Angry Mob Rides Again


CBBC, the children's BBC channel, has recently hired a new presenter, Cerrie Burnell. Miss Brunell is bubbly and bright, and describes her favourite story as "either the Far Away Tree or Alice in Wonderland". Fine choices!

Miss Burnell was also born with only one arm.

It's tempting to think that in the 21st century we'd have just about out-grown the petty, childish prejudices of our shameful past and be able to see Miss Burnell's story preferences, or which games she likes to play ("Twister"), before we consider her physical appearance.

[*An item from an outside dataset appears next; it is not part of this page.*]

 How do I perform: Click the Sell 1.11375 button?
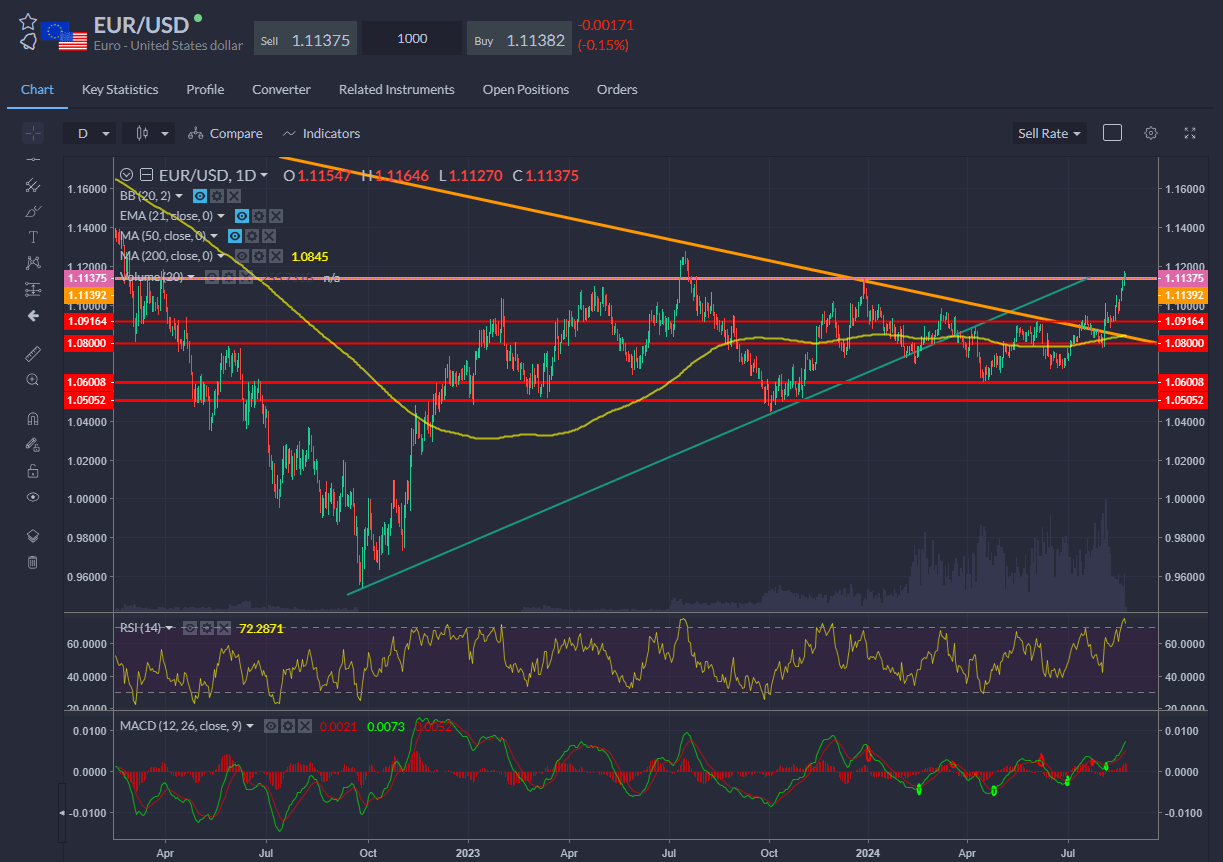tap(305, 38)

But it seems this is not the case.

It seems that an angry mob of concerned parents - them again! - have taken it upon themselves to protect their delicate, lavendar smelling offspring from ever having to suffer the sight of physical disability by complaining to the beeb and demanding they hide this modern monster away! Concerned Mum from Pigshit, Somerset writes:
“Is it just me, or does anyone else think the new woman presenter on CBeebies may scare the kids because of her disability?”
While a similarly distressed parent scrawls on the walls of her padded cell:
“I didn’t want to let my children watch the filler bits on The Bedtime Hour last night because I know it would have played on my eldest daughter’s mind and possibly caused sleep problems,”
Won't somebody, please, think of the children?

What's wrong with parents these days? Why are they so fucking thick? Measles is endemic in society, teenagers won't take taxi rides with scary asians and one-armed women are causing little Johnny to lie awake at night bathed in sweat at the thought of being clubbed to death by a bloody stump. Why are parents so keen to impose their own prejudices and fears on their children, under the guise of protecting them? Who's to blame? The parents? THEIR parents? The media?

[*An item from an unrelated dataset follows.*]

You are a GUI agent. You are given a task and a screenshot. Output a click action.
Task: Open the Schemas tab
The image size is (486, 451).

Kids are little imitation machines that mimic what they see around them. There's no reason to be scared of disability, not unless your parents blanche and cower and titter and mock at the simple sight of a woman with one arm. Come on...

9 comments:

  1. Its the parents who have a problem with it. Projecting their own dislikes, fears and shortcomings upon their children. No wonder they get so screwed up. Open your mind people...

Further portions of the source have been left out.